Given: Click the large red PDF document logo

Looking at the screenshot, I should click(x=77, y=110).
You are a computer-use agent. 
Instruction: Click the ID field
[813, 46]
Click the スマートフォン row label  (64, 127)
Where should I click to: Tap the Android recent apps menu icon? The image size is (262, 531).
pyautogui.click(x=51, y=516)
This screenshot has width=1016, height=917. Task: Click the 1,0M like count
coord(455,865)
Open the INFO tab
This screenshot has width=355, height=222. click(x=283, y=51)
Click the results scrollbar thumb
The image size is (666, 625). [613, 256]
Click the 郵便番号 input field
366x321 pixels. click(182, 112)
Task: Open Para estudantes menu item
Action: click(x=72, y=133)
· · · ·
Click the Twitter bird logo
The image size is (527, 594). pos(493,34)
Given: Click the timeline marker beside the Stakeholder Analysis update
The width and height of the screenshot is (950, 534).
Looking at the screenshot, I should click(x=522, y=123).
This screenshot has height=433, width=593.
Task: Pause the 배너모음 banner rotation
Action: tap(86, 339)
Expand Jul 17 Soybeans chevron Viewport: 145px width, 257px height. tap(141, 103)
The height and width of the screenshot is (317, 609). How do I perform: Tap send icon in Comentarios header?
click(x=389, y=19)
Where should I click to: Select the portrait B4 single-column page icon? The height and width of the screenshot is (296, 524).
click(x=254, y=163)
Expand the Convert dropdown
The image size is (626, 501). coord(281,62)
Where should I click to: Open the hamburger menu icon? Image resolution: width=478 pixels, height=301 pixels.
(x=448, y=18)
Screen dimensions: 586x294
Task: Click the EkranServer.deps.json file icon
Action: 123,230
· · · ·
Exercise details:
Please reproduce, exactly as they appear above, the lines from the line containing "The width and" up to and including the line containing "Expand Jul 17".

Written solution:
The width and height of the screenshot is (950, 534).
Looking at the screenshot, I should click(x=522, y=123).
This screenshot has height=433, width=593.
Task: Pause the 배너모음 banner rotation
Action: tap(86, 339)
Expand Jul 17 Soybeans chevron Viewport: 145px width, 257px height. tap(141, 103)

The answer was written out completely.